Nada me soa mais falso do que o uso de Deus pelos dois, embora não duvide da fé de ambos. Como aquele católico relaxado que confessa os pecados na missa de domingo para continuar tratando mal a empregada na segunda, só usam seu santo nome em vão para ganhar uns pontos nas pesquisas e nas urnas.
E acresce que não se pode ter certeza do grau de tolerância da sociedade com determinados valores ou a transgressão deles. Ela é majoritariamente conservadora, sim, como a maioria dos humanos, herdeiros de tradições e costumes de séculos.
Mas há pesquisas de sobra comprovando que, apesar de contra pautas transgressoras como aborto, casamento gay e educação sexual precoce, é tolerante com união homoafetiva, aceita os bonitos atores pelados nas novelas da Globo, ama Anitta, Pablo Vittar e os machões sensíveis de Pantanal.
É mais complexa e aberta que seus candidatos. Que, num mundo ideal, deveriam ficar calados sobre essas coisas, se não têm coragem de tratá-los com profundidade.
Eu preferia que ambos e as campanhas adversárias se ocupassem de desconstruí-los no que têm de mais perigoso que corrupção e transgressão sexual: o aparelhamento da máquina pública para perpetuação silenciosa do poder.
Sobretudo Lula, refém de uma militância intelectual sofisticada, convencida da tomada do poder pelos intestinos das instituições públicas e conquista das mentes, como o fazem com muita competência na universidade pública.
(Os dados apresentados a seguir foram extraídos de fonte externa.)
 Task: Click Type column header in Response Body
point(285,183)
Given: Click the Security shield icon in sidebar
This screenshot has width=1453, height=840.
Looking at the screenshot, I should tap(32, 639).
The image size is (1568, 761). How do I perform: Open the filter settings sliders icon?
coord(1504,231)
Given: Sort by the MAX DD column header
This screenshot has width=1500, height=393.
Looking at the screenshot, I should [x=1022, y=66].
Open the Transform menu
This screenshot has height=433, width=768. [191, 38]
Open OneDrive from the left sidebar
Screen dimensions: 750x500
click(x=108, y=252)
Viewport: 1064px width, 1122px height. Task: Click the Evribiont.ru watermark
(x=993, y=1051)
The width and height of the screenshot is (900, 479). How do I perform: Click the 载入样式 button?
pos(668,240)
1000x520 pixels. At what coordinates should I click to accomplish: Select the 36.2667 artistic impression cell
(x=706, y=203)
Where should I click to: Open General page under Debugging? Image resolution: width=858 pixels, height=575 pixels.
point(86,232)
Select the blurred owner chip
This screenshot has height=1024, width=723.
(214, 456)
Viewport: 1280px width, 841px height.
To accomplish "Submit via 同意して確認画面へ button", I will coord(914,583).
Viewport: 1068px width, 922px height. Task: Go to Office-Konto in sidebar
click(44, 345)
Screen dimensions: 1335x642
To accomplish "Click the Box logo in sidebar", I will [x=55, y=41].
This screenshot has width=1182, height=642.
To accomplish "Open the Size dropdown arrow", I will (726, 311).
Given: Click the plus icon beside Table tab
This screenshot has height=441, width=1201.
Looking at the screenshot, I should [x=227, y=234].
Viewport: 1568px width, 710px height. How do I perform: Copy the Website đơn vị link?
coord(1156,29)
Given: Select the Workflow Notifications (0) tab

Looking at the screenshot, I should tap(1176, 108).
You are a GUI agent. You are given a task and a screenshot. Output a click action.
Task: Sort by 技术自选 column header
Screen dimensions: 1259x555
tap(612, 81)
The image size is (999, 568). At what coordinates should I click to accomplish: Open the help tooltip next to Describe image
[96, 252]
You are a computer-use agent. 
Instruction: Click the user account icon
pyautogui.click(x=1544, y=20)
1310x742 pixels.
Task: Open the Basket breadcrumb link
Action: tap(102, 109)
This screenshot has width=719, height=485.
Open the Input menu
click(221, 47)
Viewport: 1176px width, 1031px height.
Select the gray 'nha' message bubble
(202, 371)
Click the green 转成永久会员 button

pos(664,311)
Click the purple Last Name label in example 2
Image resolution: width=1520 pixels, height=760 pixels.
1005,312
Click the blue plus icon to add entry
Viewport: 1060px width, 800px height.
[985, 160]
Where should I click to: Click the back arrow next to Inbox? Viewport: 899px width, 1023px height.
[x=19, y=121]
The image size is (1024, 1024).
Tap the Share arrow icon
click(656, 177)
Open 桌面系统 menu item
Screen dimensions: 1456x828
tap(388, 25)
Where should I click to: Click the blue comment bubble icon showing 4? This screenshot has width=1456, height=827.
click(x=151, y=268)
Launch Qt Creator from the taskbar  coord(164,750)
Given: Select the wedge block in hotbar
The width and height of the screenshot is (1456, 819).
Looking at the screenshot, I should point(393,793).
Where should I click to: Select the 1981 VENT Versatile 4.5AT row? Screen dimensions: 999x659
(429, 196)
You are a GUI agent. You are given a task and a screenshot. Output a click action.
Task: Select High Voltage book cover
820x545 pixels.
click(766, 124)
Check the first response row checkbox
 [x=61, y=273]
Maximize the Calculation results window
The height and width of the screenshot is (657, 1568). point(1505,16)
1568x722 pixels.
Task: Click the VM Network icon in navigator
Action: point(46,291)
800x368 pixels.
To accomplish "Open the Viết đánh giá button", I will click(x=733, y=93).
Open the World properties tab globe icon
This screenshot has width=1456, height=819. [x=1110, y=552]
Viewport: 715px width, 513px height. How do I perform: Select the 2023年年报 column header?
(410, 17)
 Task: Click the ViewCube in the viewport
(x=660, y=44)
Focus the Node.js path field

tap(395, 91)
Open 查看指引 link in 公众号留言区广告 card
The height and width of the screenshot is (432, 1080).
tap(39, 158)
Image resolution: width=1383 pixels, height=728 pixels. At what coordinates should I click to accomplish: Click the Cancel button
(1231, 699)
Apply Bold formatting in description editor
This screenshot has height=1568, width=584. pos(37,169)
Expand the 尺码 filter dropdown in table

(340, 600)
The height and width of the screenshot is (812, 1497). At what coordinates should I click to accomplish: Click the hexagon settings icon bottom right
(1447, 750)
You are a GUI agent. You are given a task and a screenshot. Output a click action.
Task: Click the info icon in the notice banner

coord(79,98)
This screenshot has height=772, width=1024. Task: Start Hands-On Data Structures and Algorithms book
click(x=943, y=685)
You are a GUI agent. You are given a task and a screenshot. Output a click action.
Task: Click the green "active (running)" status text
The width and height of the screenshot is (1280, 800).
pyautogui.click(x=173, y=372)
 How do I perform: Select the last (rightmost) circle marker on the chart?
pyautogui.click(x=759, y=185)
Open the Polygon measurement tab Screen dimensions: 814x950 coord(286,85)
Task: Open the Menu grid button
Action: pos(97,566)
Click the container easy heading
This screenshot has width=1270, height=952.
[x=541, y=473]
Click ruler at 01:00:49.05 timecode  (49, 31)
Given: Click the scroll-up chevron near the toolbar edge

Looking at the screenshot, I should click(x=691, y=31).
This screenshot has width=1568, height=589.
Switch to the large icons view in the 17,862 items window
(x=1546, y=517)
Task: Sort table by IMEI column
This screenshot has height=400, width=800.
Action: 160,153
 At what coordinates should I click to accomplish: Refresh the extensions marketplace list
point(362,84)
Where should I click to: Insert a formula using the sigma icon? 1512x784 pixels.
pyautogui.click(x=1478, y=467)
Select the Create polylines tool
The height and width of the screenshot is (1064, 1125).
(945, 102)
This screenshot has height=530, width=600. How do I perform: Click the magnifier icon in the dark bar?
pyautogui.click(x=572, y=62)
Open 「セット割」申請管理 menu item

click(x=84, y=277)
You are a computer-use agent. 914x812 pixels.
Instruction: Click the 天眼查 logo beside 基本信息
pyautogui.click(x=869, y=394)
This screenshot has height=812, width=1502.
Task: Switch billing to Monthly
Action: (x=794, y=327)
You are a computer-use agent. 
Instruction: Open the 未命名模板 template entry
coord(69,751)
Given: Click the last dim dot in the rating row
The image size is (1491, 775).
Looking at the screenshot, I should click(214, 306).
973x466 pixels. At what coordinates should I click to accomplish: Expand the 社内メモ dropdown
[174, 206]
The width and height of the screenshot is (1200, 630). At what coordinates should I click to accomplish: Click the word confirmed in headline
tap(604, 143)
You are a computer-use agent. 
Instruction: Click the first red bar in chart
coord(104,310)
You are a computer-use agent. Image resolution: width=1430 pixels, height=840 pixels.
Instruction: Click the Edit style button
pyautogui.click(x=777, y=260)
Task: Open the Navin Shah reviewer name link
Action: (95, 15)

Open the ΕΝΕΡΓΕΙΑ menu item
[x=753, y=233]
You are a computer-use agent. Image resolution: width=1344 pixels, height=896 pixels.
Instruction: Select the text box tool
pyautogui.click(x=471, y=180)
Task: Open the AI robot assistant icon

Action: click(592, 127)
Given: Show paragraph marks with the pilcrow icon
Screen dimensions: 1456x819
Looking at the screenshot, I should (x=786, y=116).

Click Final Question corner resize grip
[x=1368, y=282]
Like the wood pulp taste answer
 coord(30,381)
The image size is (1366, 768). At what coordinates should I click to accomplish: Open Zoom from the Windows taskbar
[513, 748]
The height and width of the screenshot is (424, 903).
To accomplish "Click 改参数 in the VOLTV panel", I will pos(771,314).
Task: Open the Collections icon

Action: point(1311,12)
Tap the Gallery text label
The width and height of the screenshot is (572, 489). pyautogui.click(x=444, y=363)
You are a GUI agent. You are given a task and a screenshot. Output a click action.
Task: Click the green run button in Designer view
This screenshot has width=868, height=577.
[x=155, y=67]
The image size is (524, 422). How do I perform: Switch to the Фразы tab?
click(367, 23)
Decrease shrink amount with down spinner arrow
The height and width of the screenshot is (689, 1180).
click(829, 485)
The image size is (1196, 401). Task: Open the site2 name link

Pesquise na internet dois documentos aterrorizantes sobre suas propostas de controle da sociedade, o Plano Nacional de Direitos Humanos (decreto 7.037/2009, de Lula) e a Política Nacional de Participação Social (decreto 8.243/2014, de Dilma).
A grosso modo, em 521 alterações na Constituição, propõem controle das instituições a partir da substituição das decisões do Congresso por “novos mecanismos deliberativos a cargo de movimentos da sociedade civil organizada”.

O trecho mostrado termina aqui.